No, I don’t mean Lucille Ball and the classic 50’s American Sitcom “I Love Lucy”. Truth be known, I never really understood I Love Lucy and was much more a fan of “Bewitched“, I blame a bit of a crush on Elizabeth Montgomery. Anyway, I digress..
Hamburgers have enjoyed a bit of a gourmet renaissance in recent years with the emergence of restaurants and chains offering burgers at the higher-end of the food spectrum, with a focus on quality ingredients rather than the burgers of yesteryear from a van where the meat is of indeterminate origin and eating from them is a fast track to food poisoning. Even Heston Blumenthal got in on the act years ago and created what he considered to be his perfect burger (even if it was the most laborious undertaking for a burger, ever). The Meatwagon (and it’s subsequent various incarnations) really pushed the burger to something special and are (IMHO) amongst the best in the Country. At the Taste of London festival earlier this year, the winner of the best in taste award was a foie gras burger from Club Gascon.
A recent trip to the Real Food Market outside the Southbank Centre resulted in me buying some burgers from the Woodwards Farm stall. They certainly smelled really good cooking on the grill and I was too full from lunch to actually try one, but I thought I’d get a couple of packs to take home and cook. I’d been craving a decent burger for a while and a trip to the Handmade Burger Company didn’t do anything to dispel that craving. Then it hit me – I could use the burgers to make a jucy lucy. The Jucy (or Juicy) Lucy is basically a cheeseburger but rather than have the cheese melted on top of the burger patty, the cheese is actually encased within the burger patty meaning it looks like a plain burger from the outside but take a bit, and melted cheese comes oozing out of the burger. It’s currently disputed between 2 bars in South Minneapolis (Matt’s Bar and the 5-8 Club) who first came up with the idea but whoever it was, I salute you!

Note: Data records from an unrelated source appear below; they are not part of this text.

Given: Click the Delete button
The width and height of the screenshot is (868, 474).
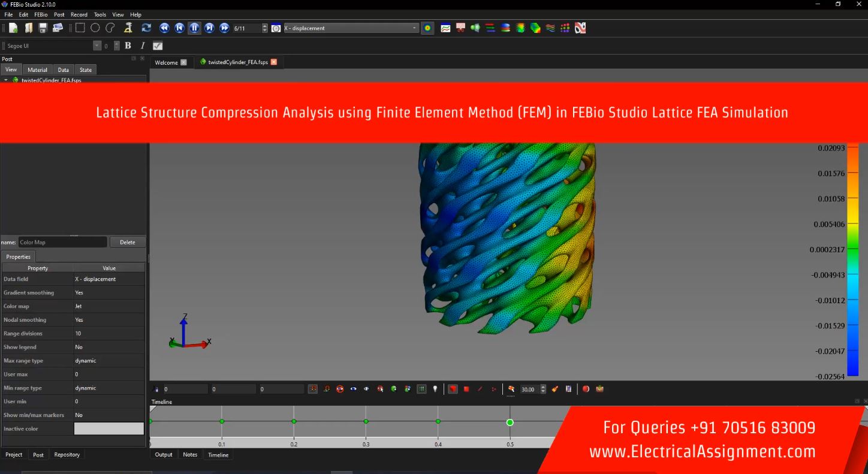Looking at the screenshot, I should point(127,242).
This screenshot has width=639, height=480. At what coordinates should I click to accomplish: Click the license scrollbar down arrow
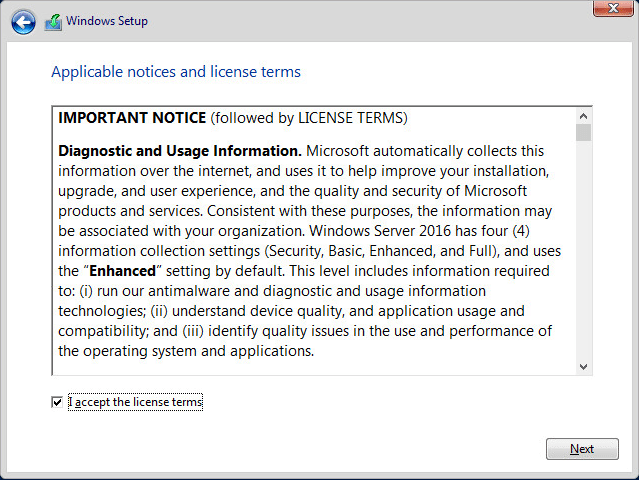coord(584,367)
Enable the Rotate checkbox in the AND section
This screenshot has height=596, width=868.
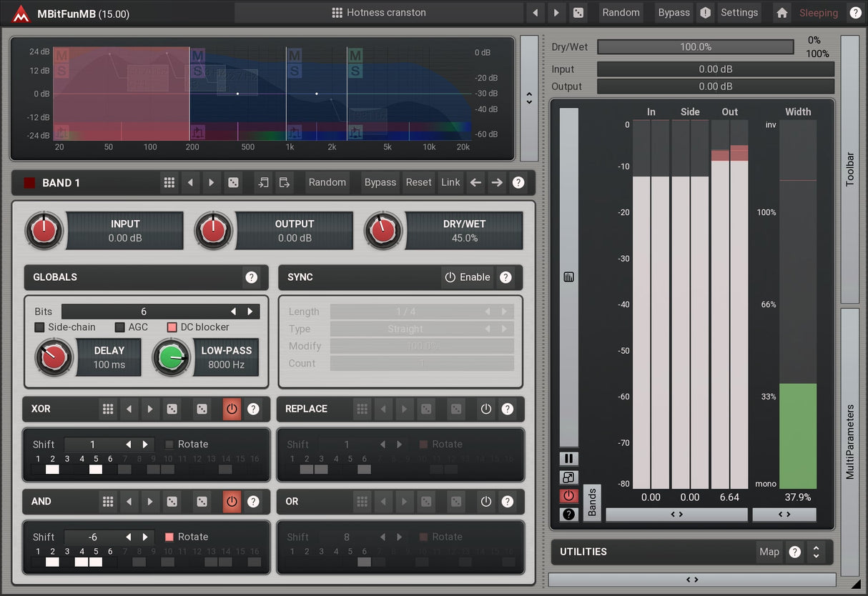pyautogui.click(x=169, y=537)
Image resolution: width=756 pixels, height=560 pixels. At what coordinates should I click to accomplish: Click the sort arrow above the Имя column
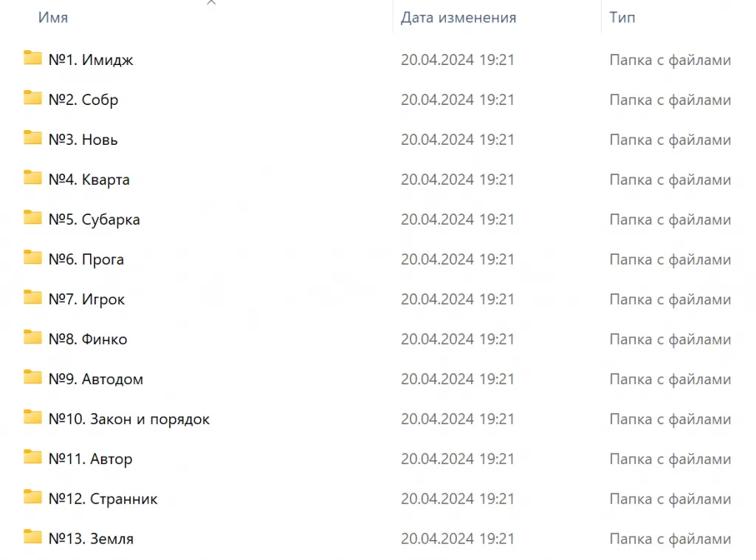click(x=211, y=4)
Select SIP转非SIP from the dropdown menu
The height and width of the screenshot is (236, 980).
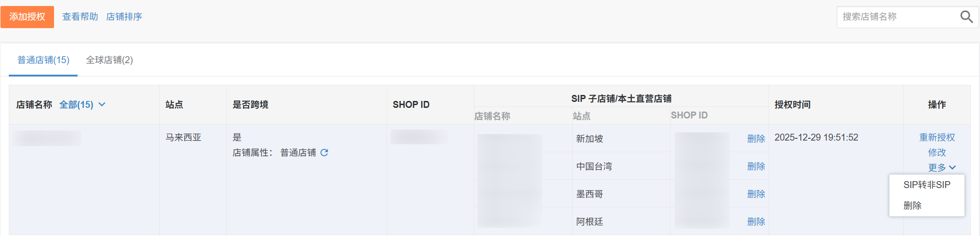pyautogui.click(x=926, y=185)
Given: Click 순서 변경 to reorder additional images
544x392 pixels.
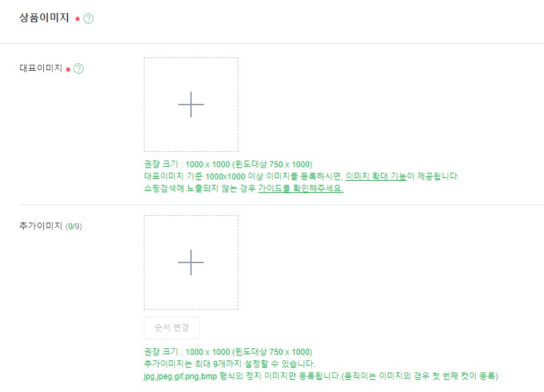Looking at the screenshot, I should click(171, 327).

Reading up on recipes, I came across this brilliant page which included step-by-step instructions at the marvellous A Hamburger Today (essential reading for all things burger-related). As my burger was already flattened, I only needed to buy the cheese, assemble, cook and eat. Simple, right?
For the first burger, I flattened the burgers in the packaging and then built up a pile of cheese in the centre of one of the patties. The other burger was plopped on top and I attempted to pinch the edges but the patty was a bit wet so it didn’t adhere too well. I did the best I could and began to shape the burger, pinching any visible holes to avoid an problems with the molten cheese escaping whilst cooking. Now, I made the first one and it was painfully obvious that this burger (using both burger patties in the pack) was WAY too big. I didn’t want (or rather, I was too scared) to take it apart so I left it as it was. For the other pack however, I decided to use 1 patty per burger (as intended in the packet!). I also decided that since the patty was so wet and I had to break it into half anyway, I scrunched each half of the patty with my hands a little before flattening, added the cheese, pinching the edges together and formed the burger. I did the best I could to get rid of any visible holes but the only way to find out was to cook them. Oh, and it has to be processed cheese – Using something like Cheddar will result in the fat separating thus creating a bit of a mess (Processed cheese already has emulsifiers in it thus won’t separate).
The frying pan was heated to a medium-high heat until slightly smoking before a light touch of oil was added and then the burgers. As it had been a few days since I bought the meat, I decided to err on the side of caution and cooked the burgers a bit more thoroughly than medium rare as I’d like them, so I gave them a good 5 minutes on the first side before flipping over and cooking the other side for about the same time.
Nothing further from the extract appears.